Re: [AMBER] Possible concerns regarding future availability of cost effective NVIDIA GPU systems for running AMBER from David Cerutti on 2017-10-30 (Amber Archive Oct 2017)

From: David Cerutti <dscerutti.gmail.com>
Date: Mon, 30 Oct 2017 16:21:06 -0400

I would add that NVIDIA has reached out to me several times over the past
couple of months with offers to help in the development of pmemd.cuda.
Today they sent me some timings made by one of their software engineers
trying to make better use of NCCL and the NVLink interconnects to get
pmemd.cuda to scale to eight GPUs on the aforementioned DGX-1V. I don't
know what's in the minds of their bureaucracy, but if the profits are in
one sector we can't fault a corporation for tending their bottom line.
Appealing to the corporate magnates to please keep things the way we like
isn't a very strong position. When they don't comply with a plea to forego
their own profits in favor of our academic pursuits, the veil of Robin-Hood
altruism is quickly lost if we then start to complain, i.e. cursing out
their Vice President or sending profanity laced emails.

We may need to adapt, but even if the price point for MD simulations were
to quadruple I don't see it being the end of Amber CUDA development.
Intel's MIC is not yet a game-changer, and even if it were to become
price-competitive with GPUs the parallelism in CUDA is simpler to develop,
maintain, and debug. If the hourly price per ns-atom goes way up with
Volta, there may be a lag where academicians aren't inclined to buy them
for in-house use until the new cards get even more powerful and the
existing architecture breaks down. Very quickly, if not immediately, there
will be vendors who come out with solutions for hosting 1, 2, or 4
server-style Voltas that, while still expensive, will not be out of reach
for an academic lab making a 3-4 year investment. If NVIDIA is making a
lot of profit with its NCCL and NVLink, then we may need to adapt to make
better use of those technologies. Our performance gains on two or four
GPUs have already been deteriorating as the individual cards get faster, so
if we find that future servers only come with NVLink and are more expensive
for that feature, we would be priced out simply by being unable to make
best use of the hardware.

(Word and element pointing entries)
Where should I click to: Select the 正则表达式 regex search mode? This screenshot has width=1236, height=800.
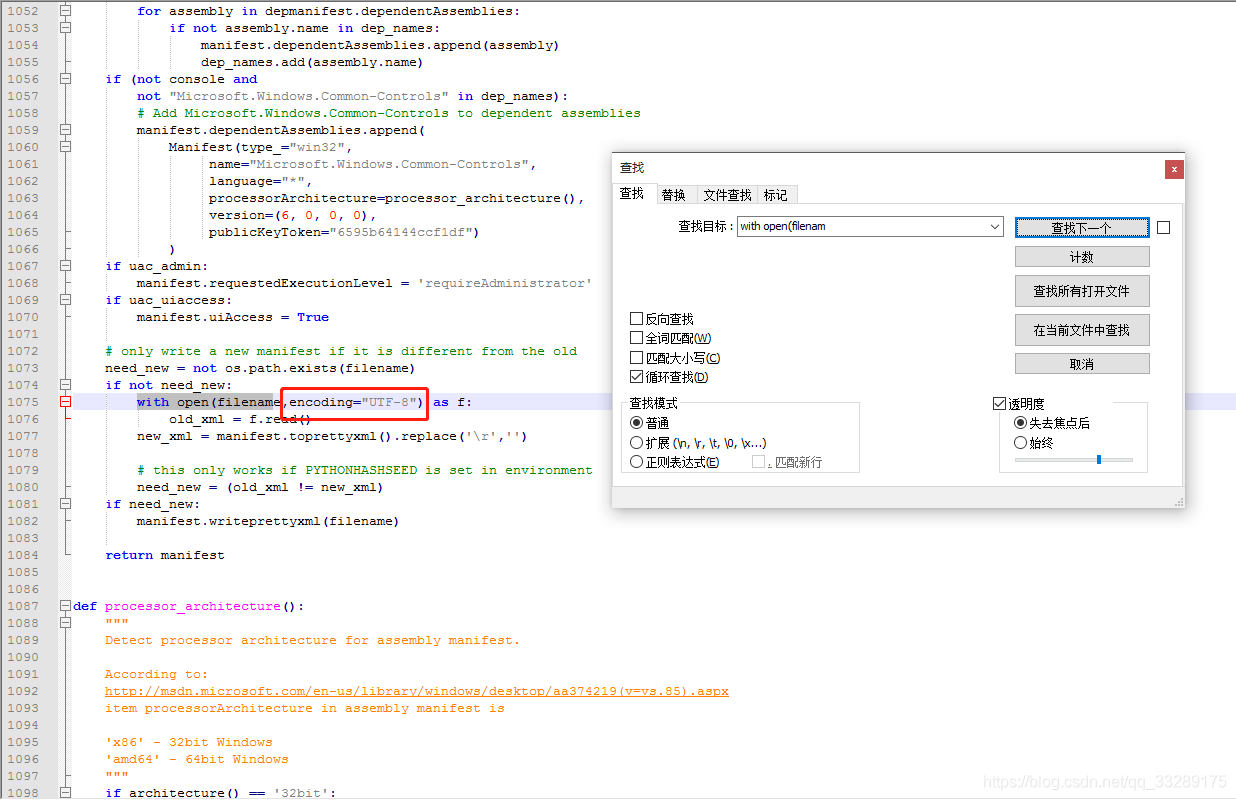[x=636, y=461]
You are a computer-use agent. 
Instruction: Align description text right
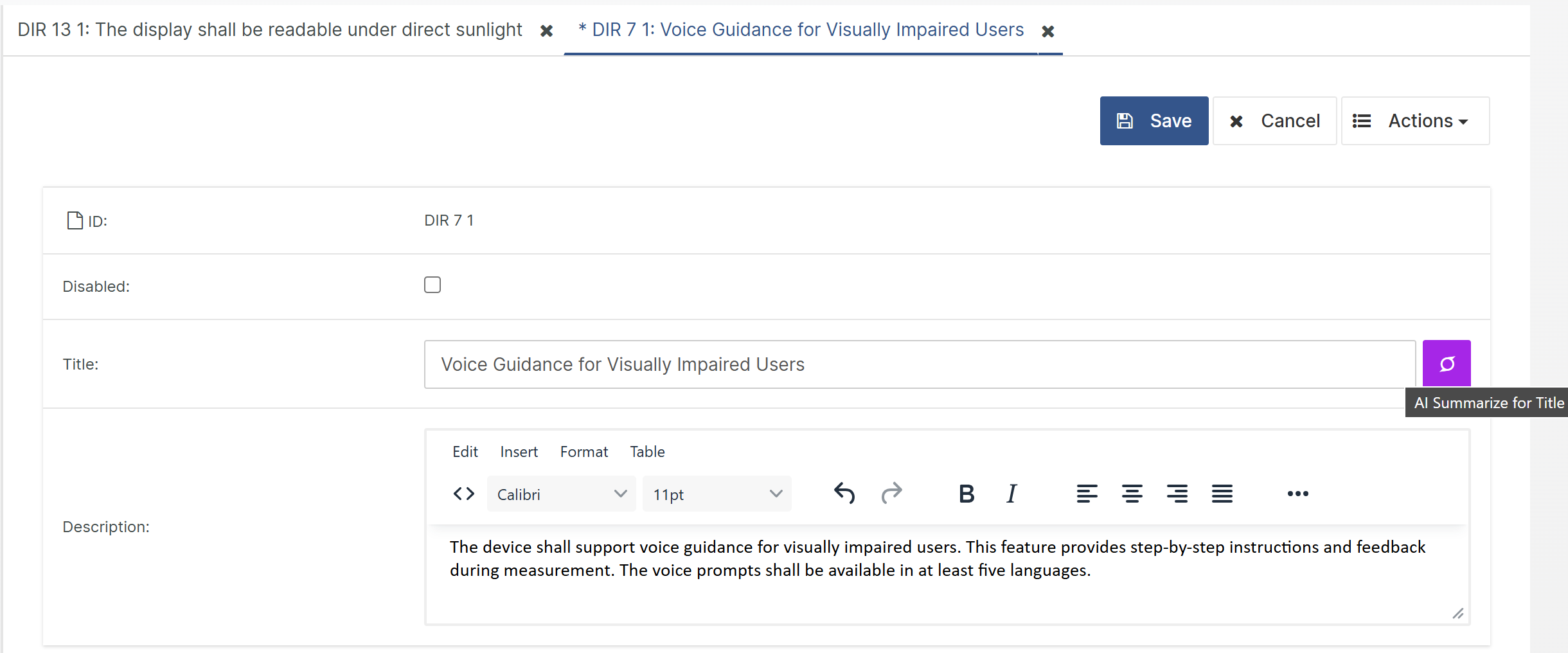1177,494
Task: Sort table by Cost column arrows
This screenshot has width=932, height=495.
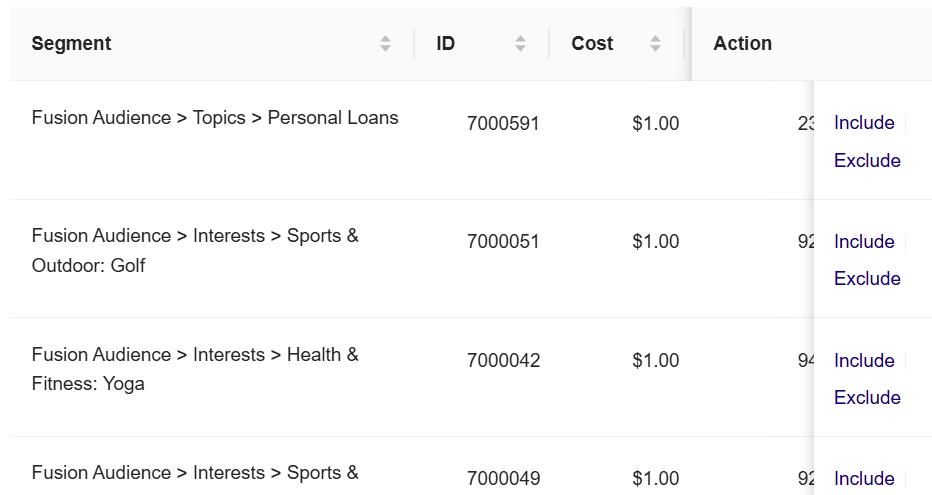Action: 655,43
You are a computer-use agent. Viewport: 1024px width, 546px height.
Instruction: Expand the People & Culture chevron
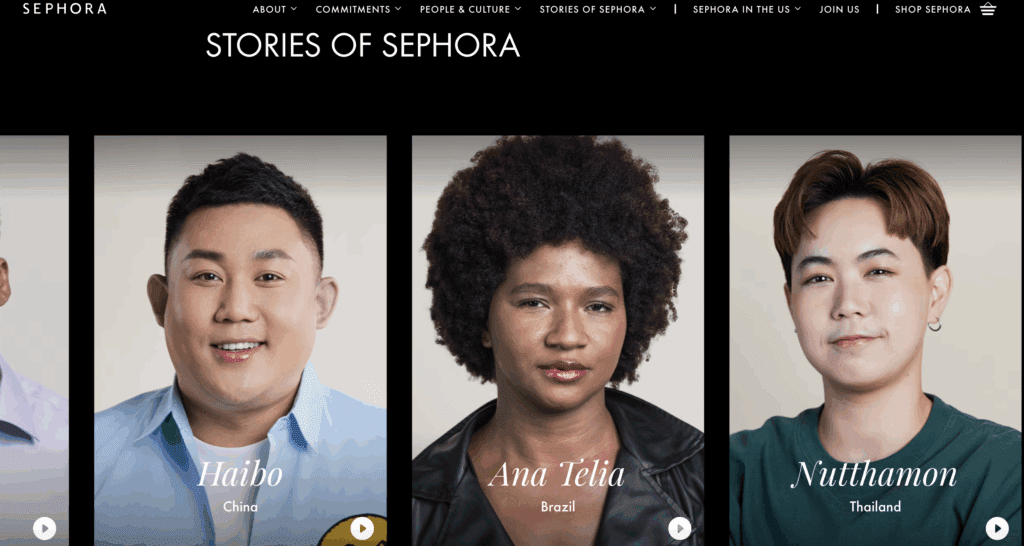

Problems:
[1] In the Amber mailing-list reply, how many GPUs was the NVIDIA software engineer trying to get pmemd.cuda to scale to, and on what system?
[2] Rewrite the Amber mailing-list reply starting with "Appealing to the" and going on through "Amber CUDA development.", putting "company executives" in place of "corporate magnates".

Task solutions:
[1] Eight GPUs on the DGX-1V.

[2]
Appealing to the company executives to please keep things the way we like
isn't a very strong position. When they don't comply with a plea to forego
their own profits in favor of our academic pursuits, the veil of Robin-Hood
altruism is quickly lost if we then start to complain, i.e. cursing out
their Vice President or sending profanity laced emails.

We may need to adapt, but even if the price point for MD simulations were
to quadruple I don't see it being the end of Amber CUDA development.